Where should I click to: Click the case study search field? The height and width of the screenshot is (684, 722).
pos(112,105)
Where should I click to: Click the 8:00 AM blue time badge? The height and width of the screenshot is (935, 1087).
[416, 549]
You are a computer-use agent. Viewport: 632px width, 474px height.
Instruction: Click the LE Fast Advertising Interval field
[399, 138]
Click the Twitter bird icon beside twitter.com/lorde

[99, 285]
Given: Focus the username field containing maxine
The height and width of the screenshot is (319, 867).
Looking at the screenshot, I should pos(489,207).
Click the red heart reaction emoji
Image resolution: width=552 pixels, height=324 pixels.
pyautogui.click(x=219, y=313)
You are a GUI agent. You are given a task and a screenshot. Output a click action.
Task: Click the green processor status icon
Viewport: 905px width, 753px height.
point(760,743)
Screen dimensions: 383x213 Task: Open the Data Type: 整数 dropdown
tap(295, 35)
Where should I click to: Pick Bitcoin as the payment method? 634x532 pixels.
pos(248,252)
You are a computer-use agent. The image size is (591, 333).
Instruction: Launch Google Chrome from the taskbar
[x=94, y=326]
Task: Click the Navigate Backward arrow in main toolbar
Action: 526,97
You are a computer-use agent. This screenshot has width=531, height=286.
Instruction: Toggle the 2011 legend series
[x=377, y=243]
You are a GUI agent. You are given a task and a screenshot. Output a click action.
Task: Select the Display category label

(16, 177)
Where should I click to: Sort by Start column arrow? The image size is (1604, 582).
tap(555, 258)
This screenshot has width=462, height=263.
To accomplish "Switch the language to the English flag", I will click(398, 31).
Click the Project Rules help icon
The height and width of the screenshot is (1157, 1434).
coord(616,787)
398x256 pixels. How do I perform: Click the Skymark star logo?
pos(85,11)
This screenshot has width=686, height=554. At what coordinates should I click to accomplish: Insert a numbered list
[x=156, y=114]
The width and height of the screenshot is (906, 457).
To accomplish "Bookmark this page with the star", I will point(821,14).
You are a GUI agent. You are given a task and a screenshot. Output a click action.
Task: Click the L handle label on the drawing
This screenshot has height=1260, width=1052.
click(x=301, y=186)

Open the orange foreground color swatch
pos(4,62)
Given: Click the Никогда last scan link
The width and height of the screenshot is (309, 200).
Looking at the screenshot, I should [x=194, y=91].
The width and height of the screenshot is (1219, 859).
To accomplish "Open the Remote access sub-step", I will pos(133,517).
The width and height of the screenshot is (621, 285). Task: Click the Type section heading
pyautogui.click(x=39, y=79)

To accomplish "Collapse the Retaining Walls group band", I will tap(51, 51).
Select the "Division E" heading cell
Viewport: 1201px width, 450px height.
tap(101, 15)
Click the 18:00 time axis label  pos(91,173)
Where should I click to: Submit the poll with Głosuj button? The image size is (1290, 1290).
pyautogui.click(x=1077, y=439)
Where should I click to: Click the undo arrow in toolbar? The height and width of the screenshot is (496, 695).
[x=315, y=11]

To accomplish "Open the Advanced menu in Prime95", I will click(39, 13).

━━━━

_TASK ITEM:_ Every entry must appear again in the answer, exactly as written.

_ANSWER SPACE:_
Where should I click to: Click the case study search field? The height and width of the screenshot is (684, 722).
pos(112,105)
Where should I click to: Click the 8:00 AM blue time badge? The height and width of the screenshot is (935, 1087).
[416, 549]
You are a computer-use agent. Viewport: 632px width, 474px height.
Instruction: Click the LE Fast Advertising Interval field
[399, 138]
Click the Twitter bird icon beside twitter.com/lorde

[99, 285]
Given: Focus the username field containing maxine
The height and width of the screenshot is (319, 867).
Looking at the screenshot, I should pos(489,207).
Click the red heart reaction emoji
Image resolution: width=552 pixels, height=324 pixels.
pyautogui.click(x=219, y=313)
You are a GUI agent. You are given a task and a screenshot. Output a click action.
Task: Click the green processor status icon
Viewport: 905px width, 753px height.
point(760,743)
Screen dimensions: 383x213 Task: Open the Data Type: 整数 dropdown
tap(295, 35)
Where should I click to: Pick Bitcoin as the payment method? 634x532 pixels.
pos(248,252)
You are a computer-use agent. The image size is (591, 333).
Instruction: Launch Google Chrome from the taskbar
[x=94, y=326]
Task: Click the Navigate Backward arrow in main toolbar
Action: 526,97
You are a computer-use agent. This screenshot has width=531, height=286.
Instruction: Toggle the 2011 legend series
[x=377, y=243]
You are a GUI agent. You are given a task and a screenshot. Output a click action.
Task: Select the Display category label

(16, 177)
Where should I click to: Sort by Start column arrow? The image size is (1604, 582).
tap(555, 258)
This screenshot has width=462, height=263.
To accomplish "Switch the language to the English flag", I will click(398, 31).
Click the Project Rules help icon
The height and width of the screenshot is (1157, 1434).
coord(616,787)
398x256 pixels. How do I perform: Click the Skymark star logo?
pos(85,11)
This screenshot has width=686, height=554. At what coordinates should I click to accomplish: Insert a numbered list
[x=156, y=114]
The width and height of the screenshot is (906, 457).
To accomplish "Bookmark this page with the star", I will point(821,14).
You are a GUI agent. You are given a task and a screenshot. Output a click action.
Task: Click the L handle label on the drawing
This screenshot has height=1260, width=1052.
click(x=301, y=186)

Open the orange foreground color swatch
pos(4,62)
Given: Click the Никогда last scan link
The width and height of the screenshot is (309, 200).
Looking at the screenshot, I should [x=194, y=91].
The width and height of the screenshot is (1219, 859).
To accomplish "Open the Remote access sub-step", I will pos(133,517).
The width and height of the screenshot is (621, 285). Task: Click the Type section heading
pyautogui.click(x=39, y=79)

To accomplish "Collapse the Retaining Walls group band", I will tap(51, 51).
Select the "Division E" heading cell
Viewport: 1201px width, 450px height.
tap(101, 15)
Click the 18:00 time axis label  pos(91,173)
Where should I click to: Submit the poll with Głosuj button? The image size is (1290, 1290).
pyautogui.click(x=1077, y=439)
Where should I click to: Click the undo arrow in toolbar? The height and width of the screenshot is (496, 695).
[x=315, y=11]

To accomplish "Open the Advanced menu in Prime95", I will click(39, 13).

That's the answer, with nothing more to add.